Tamas Demjen - 23 Feb 2007 01:46 GMT
> Require your caller to pass you either a preallocated System::Char[]
> (cli::array<wchar_t>^) or a StringBuilder.
That sounds reasonable. It still requires a copy operation, which could
be slower than what you save by eliminating gcnew from the loop.
> But of course you may work directly with a managed array and interior
> pointers with no extra overhead
I like this idea. So you recommend returning an IntPtr to the char*:
// C++/CLI library:
struct Unmanaged
{
Unmanaged() : some_string("test") { }
std::string some_string;
};
public ref class Lib
{
public:
Lib() : unmanaged(new Unmanaged()) { }
~Lib() { this->!Lib(); }
!Lib() { delete unmanaged; }
IntPtr GetString() { return &unmanaged->some_string[0]; }
private:
Unmanaged* unmanaged;
};
// C# application:
unsafe void ProcessString()
{
using(Lib lib = new Lib())
{
IntPtr ip = lib.GetString();
byte* c = (byte*)ip.ToPointer();
// access Unmanaged::some_string's characters directly from C#
}
}
This can only be used with the unsafe keyword and the /unsafe compiler
switch.
Tom
Ben Voigt - 23 Feb 2007 14:52 GMT
>> Require your caller to pass you either a preallocated System::Char[]

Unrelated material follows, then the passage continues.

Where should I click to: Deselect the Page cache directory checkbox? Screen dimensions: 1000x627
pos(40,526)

>> (cli::array<wchar_t>^) or a StringBuilder.
>
> That sounds reasonable. It still requires a copy operation, which could be
> slower than what you save by eliminating gcnew from the loop.

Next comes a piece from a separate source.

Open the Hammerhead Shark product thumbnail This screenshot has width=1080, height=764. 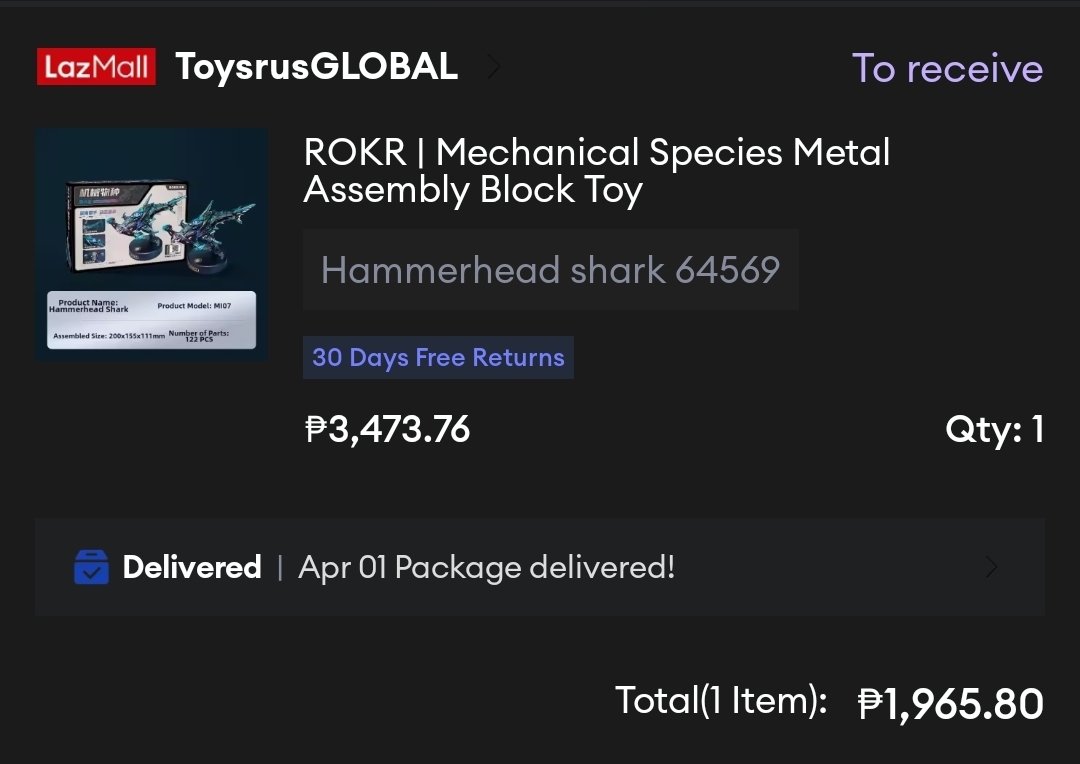(152, 245)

How? gcnew will require the same copy operation, as well as creating an
additional garbage collected object. But the C++ code can most likely work
with unicode directly, and avoid the copy operation.
>> But of course you may work directly with a managed array and interior
>> pointers with no extra overhead
>
> I like this idea. So you recommend returning an IntPtr to the char*:
No, I recommended totally avoiding any allocation inside the function, and
having the caller provide an existing buffer, so that one buffer allocation
can serve multiple calls into the C++ code.
Let the caller pass in a (C#) byte[] if working with ASCII data, or a char[]
if working with Unicode. Getting a System::String of the data eventually
involves a new instance, because String objects are immutable -- each
distinct content requires a distinct instance. Of course, you can also try
to share string instances across multiple calls that return the same content
(this also helps future comparison).
DaTurk - 23 Feb 2007 19:14 GMT
> >> Require your caller to pass you either a preallocated System::Char[]
> >> (cli::array<wchar_t>^) or a StringBuilder.
[quoted text clipped - 21 lines]
> to share string instances across multiple calls that return the same content
> (this also helps future comparison).
What about MArshaling? What if you Marshal the c_str to a
std::string. Then can't you just do something of the nature String^
test = std::string test?
Ben Voigt - 23 Feb 2007 21:35 GMT
>> >> Require your caller to pass you either a preallocated System::Char[]
>> >> (cli::array<wchar_t>^) or a StringBuilder.
[quoted text clipped - 32 lines]
> std::string. Then can't you just do something of the nature String^
> test = std::string test?
One, a std::string is not compatible in any way with a System::String^, the
conversion is first to char*. Secondly, Marshaling is an expensive
operation that requires multiple copies, and would only be appropriate for
interprocess communication. With C++/CLI, the managed and unmanaged code
share the same process, the same memory space, even the same thread, so
marshalling is definitely not needed.